Brochure Laser Processing for Fiber-Reinforced Plastics

Low production costs and short cycle times are a priority if the large-scale application of fiber-reinforced plastics (FRP) is to become reality. Working with these inhomogeneous materials requires processes adapted to the anisotropic characteristics of the material itself. Due to its flexibility, wear-free operation and high processing speeds, the laser is an ideal tool for this application. The Fraunhofer ILT develops laser processes which do not change the specific characteristics of the material and preserve the advantages of FRP components optimally.


Since they can be operated with excellent temporal and local control, lasers have great potential to reduce processing times and to automate the production of FRP components. This is true for various steps within the process chain – from cutting of prepegs, tapes and organic sheets to trimming and cutting of FRP components. High processing speed or the use of short pulsed laser radiation ensures that damages to the cut edges
can be reduced to a minimum in spite of different absorption, heat conduction, melting and decomposition temperatures of fiber and matrix.

Structuring and Drilling

In comparison to isotropic and homogeneous materials, composite materials are particularly difficult to process, since the different mechanical and thermal characteristics of the individual material components often lead to  uneven processing results. Ultra-short pulsed lasers in the pico and femtosecond regime enable highly precise and simultaneously selective processing, independent of the thermo-physical and mechanical properties of the material. On account of the high pulse power in the megawatt range and the concomitant high intensities, the evaporation threshold for matrix and fibers is instantaneously exceeded. Furthermore, the ablation can fully be controlled via the evaporation threshold fluence of the material due to the short interaction time and the low thermal effect involved. In this manner, composite materials can be drilled without thermal damage to the adjacent matrix on the one hand, and, on the other, a selective removal and structuring of the matrix can occur, without destroying the fiber structure.


Laser penetration welding lends itself well to manufacturing complex fiber composite materials out of several individual elements, as well as to producing hollow structures. Thanks to this contact-free process, closed reinforcement structures can be produced to increase the component stiffness at high processing speeds. Local attachment points and connecting elements can be integrated without complicated process steps. Laser welding has the advantage of depositing the necessary energy directly into the contact zone without otherwise influencing the component.

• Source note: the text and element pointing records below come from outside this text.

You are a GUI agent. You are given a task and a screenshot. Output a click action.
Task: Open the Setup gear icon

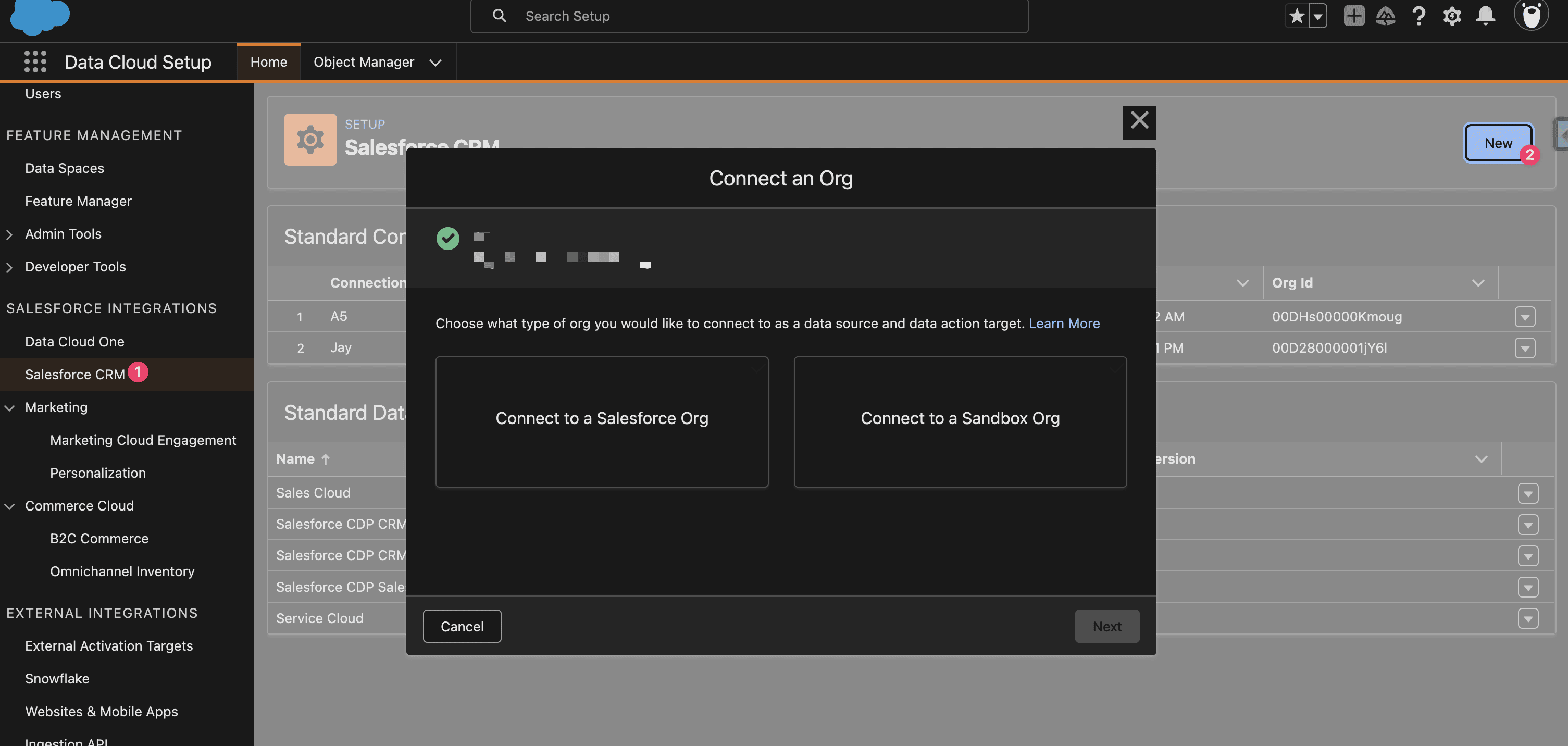coord(1452,16)
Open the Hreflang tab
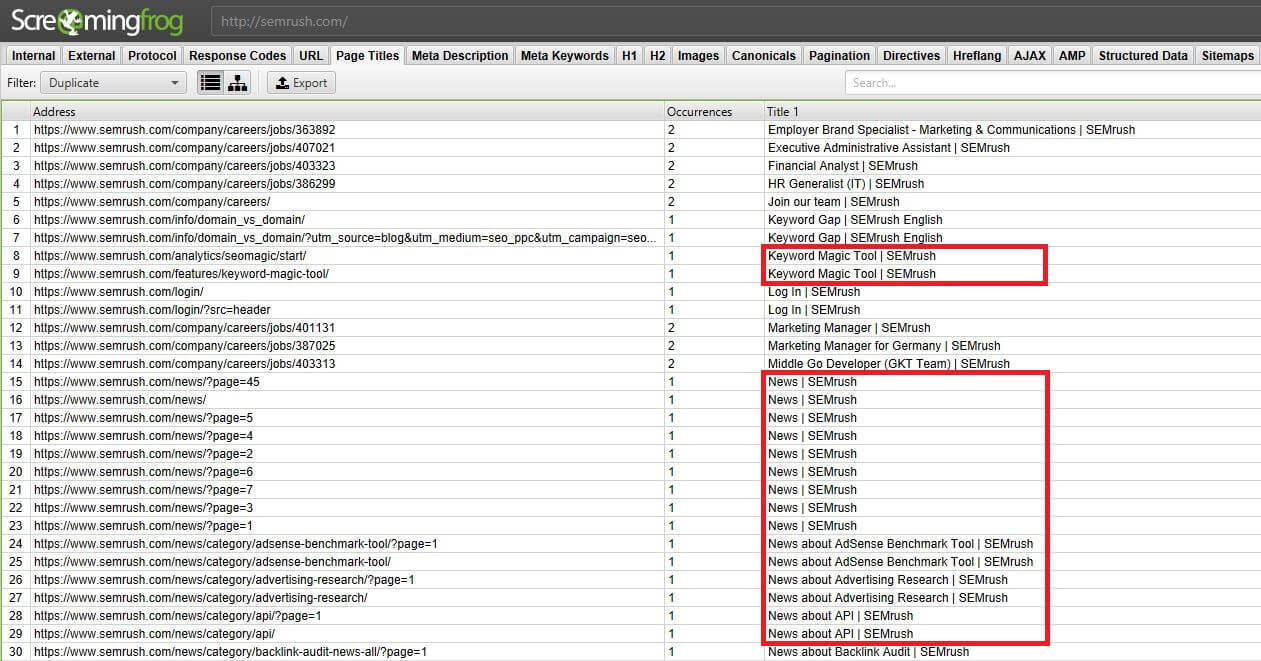1261x661 pixels. coord(976,56)
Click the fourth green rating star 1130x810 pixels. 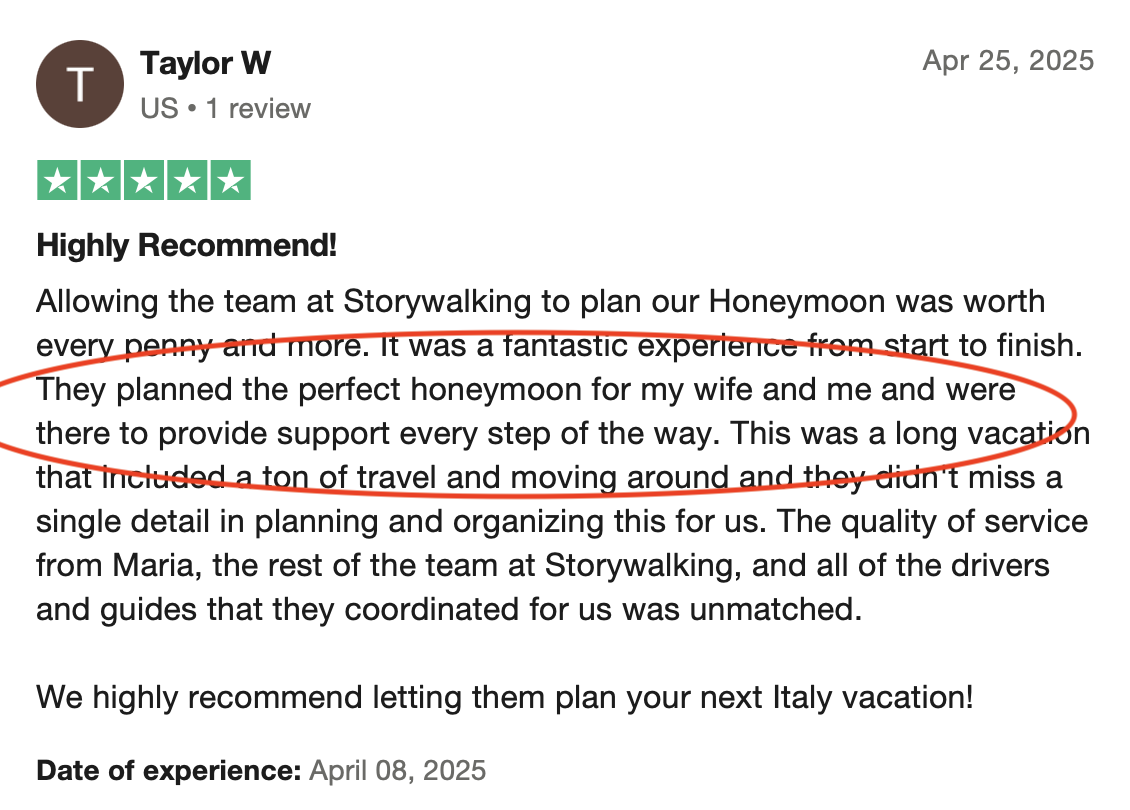tap(187, 181)
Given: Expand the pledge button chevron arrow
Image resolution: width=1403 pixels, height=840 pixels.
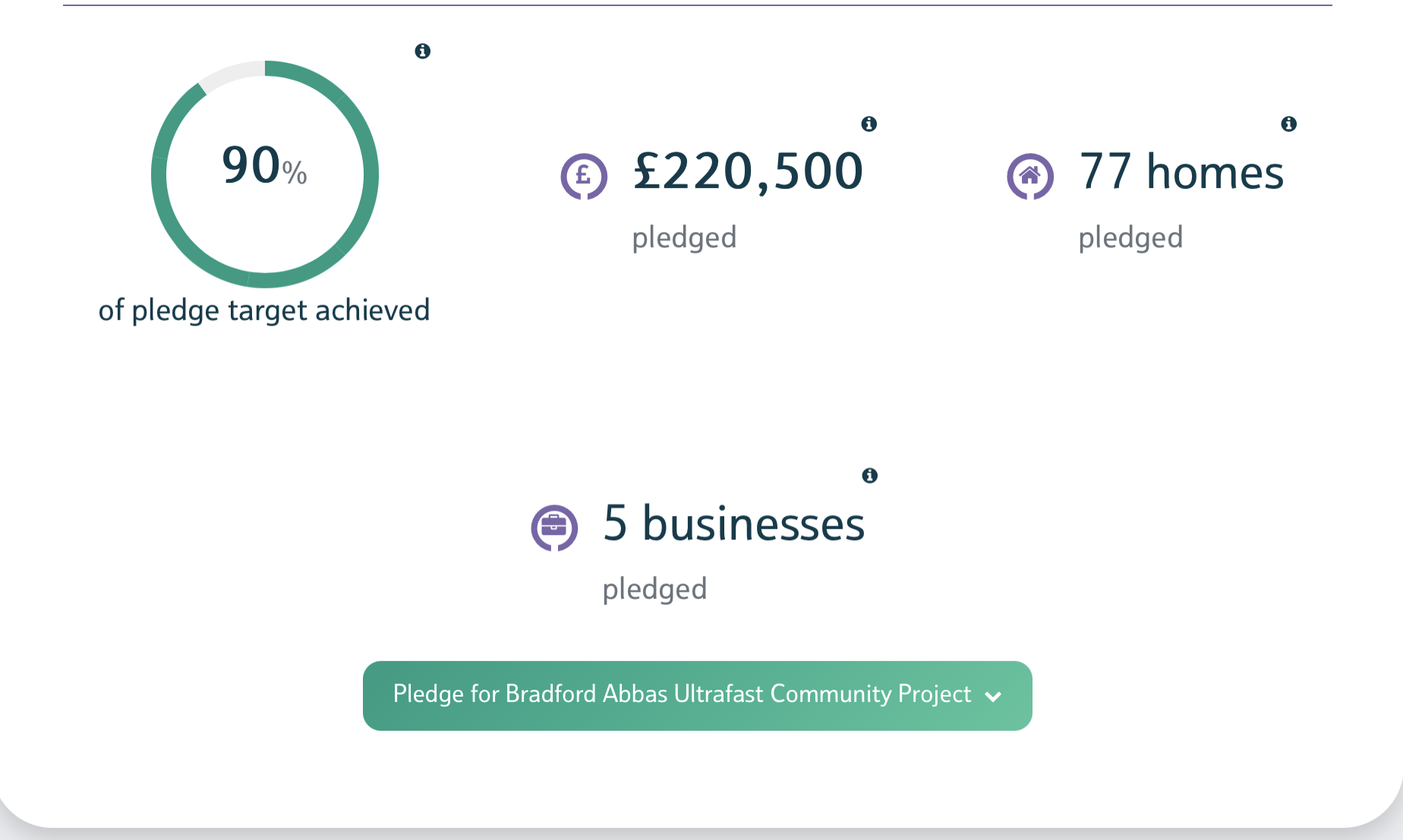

Joining preparations and long hardening times can be omitted so that the process can be directly integrated into the production chain. When radiation propagation is adapted, even materials with high fiber content can be joined such that the demands for robust processes in series production can be fulfilled. With an adapted machining and gap bridging strategy, large components with inherent tolerances can be joined securely as well.

Plastic-Metal Connections

Lightweight components are generally composed of different materials for reasons of cost and stability. With this mix of materials, the specific characteristics of the materials applied are exploited specific to their load-bearing capacity. To join these materials, a technology is required that connects dissimilar materials securely and does so in short process times. The joining of plastic with metal poses a particular challenge since this combination cannot be welded directly and with highstrength.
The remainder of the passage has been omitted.